Paolo Palumbo pronto per il viaggio in Israele: per lui una cura sperimentale della Sla


Si accende una speranza per Paolo Palumbo,  malato di Sla: è stato accettato per sottoporsi alla cura sperimentale del protocollo Brainstorm. Lo chef oristanese di 21 anni volerà in Israele: un traguardo per il quale ha lottato tanto  portando  avanti anche uno sciopero della fame di 14 giorni . “Lo sciopero della fame  mi ha stremato - dice in un post il tenace giovane - Lo scopo del mio gesto era quello di attirare l’attenzione delle istituzioni sulla tragica condizione che affligge i seimila malati di sla che vivono in Italia, e su tutti coloro che soffrono di malattie neurodegenerative. Negli Stati Uniti d’America e in Israele, è stata messa a punto una terapia in fase di sperimentazione chiamata Brainstorm, che attualmente rappresenta l’unico lenitivo per le patologie come la mia.

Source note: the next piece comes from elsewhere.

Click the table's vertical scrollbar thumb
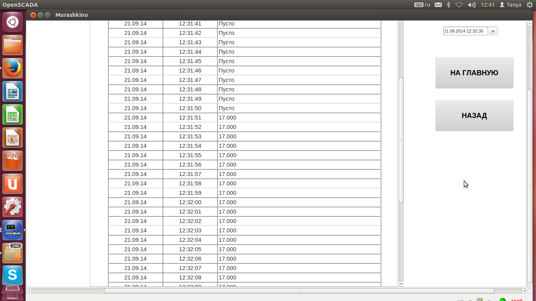This screenshot has width=536, height=301. click(x=401, y=140)
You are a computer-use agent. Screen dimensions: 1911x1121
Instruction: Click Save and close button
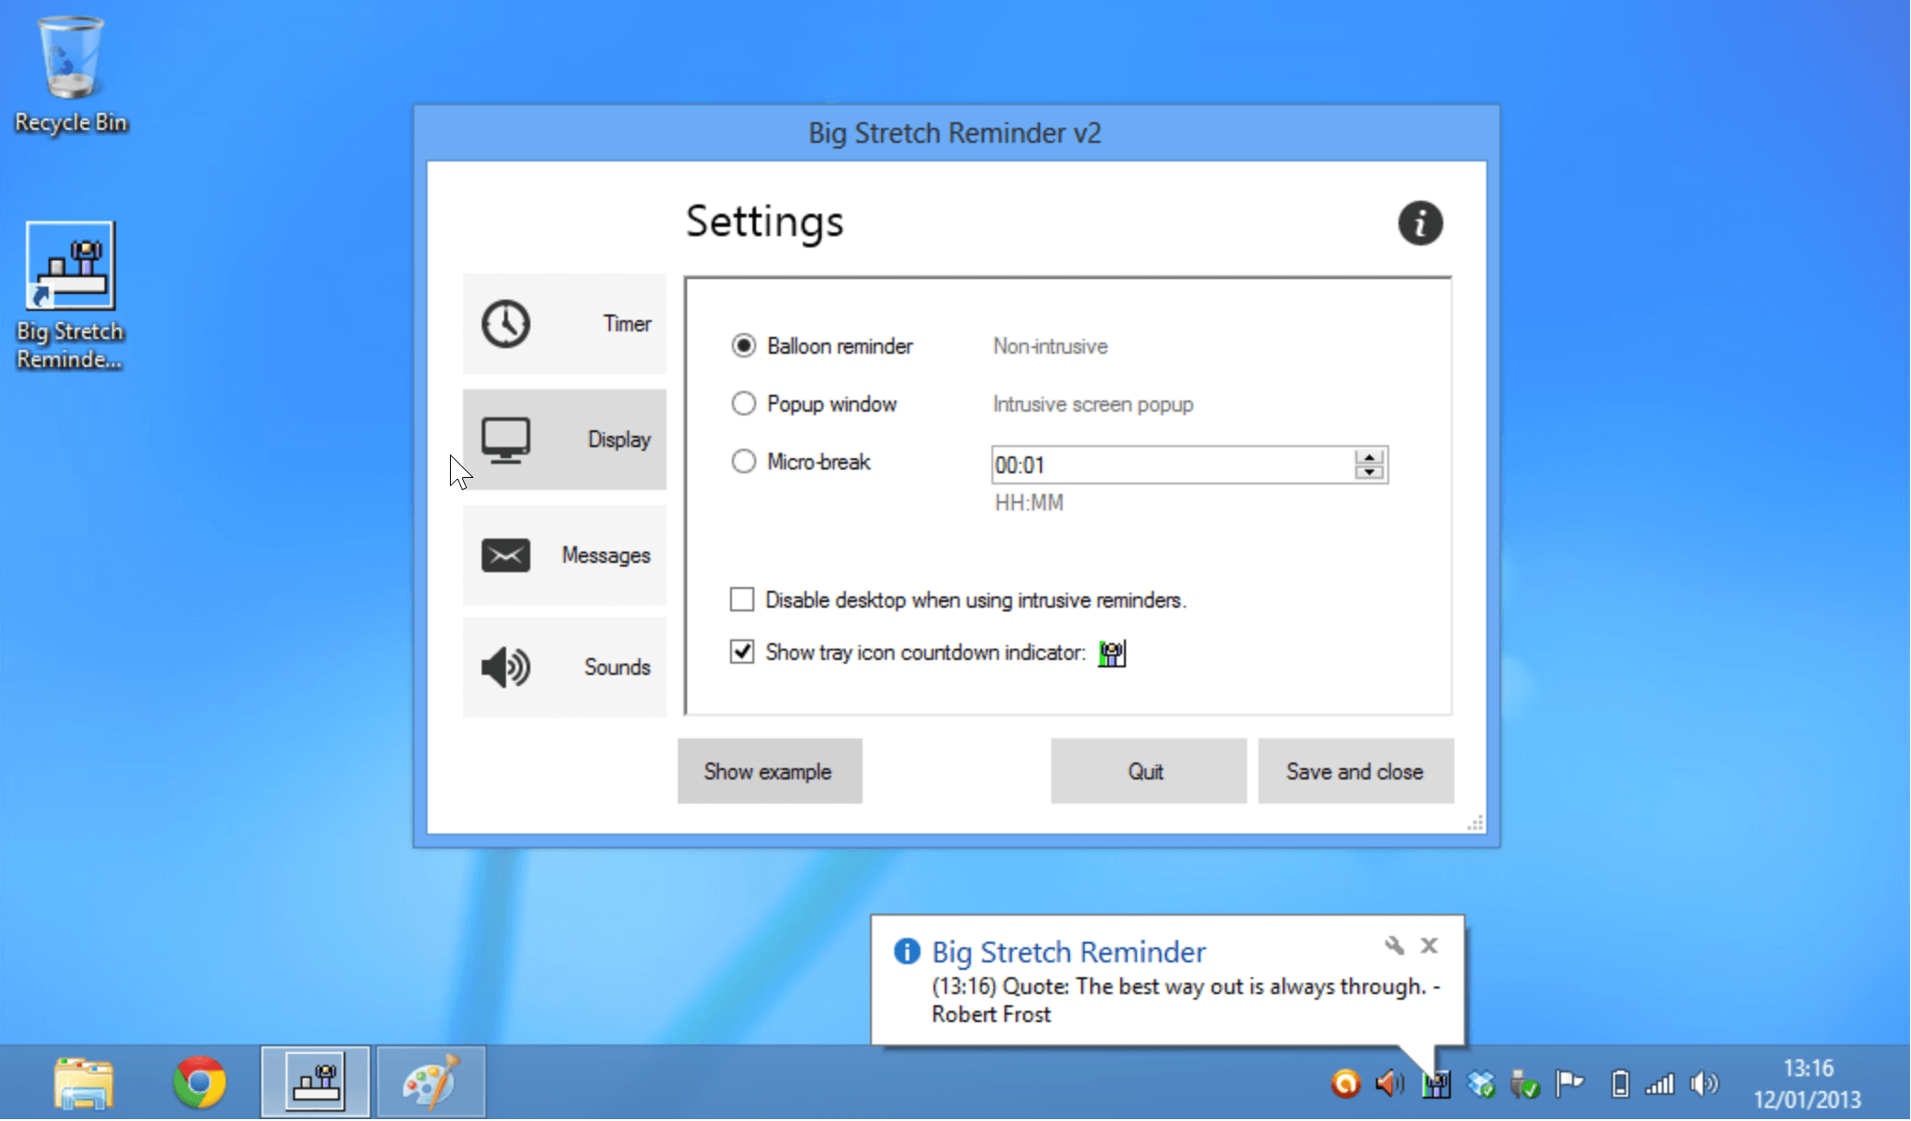1353,771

In base agli studi fatti sui pazienti che vi si sono sottoposti, i suoi effetti, pur essendo temporanei, sembrano miracolosi per chi come me ha dimenticato da tempo il piacere di mangiare o di poter respirare autonomamente. La mia protesta - aggiunge Paolo- ha chiamato in causa le istituzioni, ponendo loro una semplice domanda: perché noi italiani non possiamo accedere a questa terapia? La risposta è arrivata, ed ha portato con sé un’ondata di solidarietà proprio da parte delle alte cariche dello Stato nei confronti dei malati e si sono attivate per accelerare le probabilità di portare Brainstorm nel nostro paese".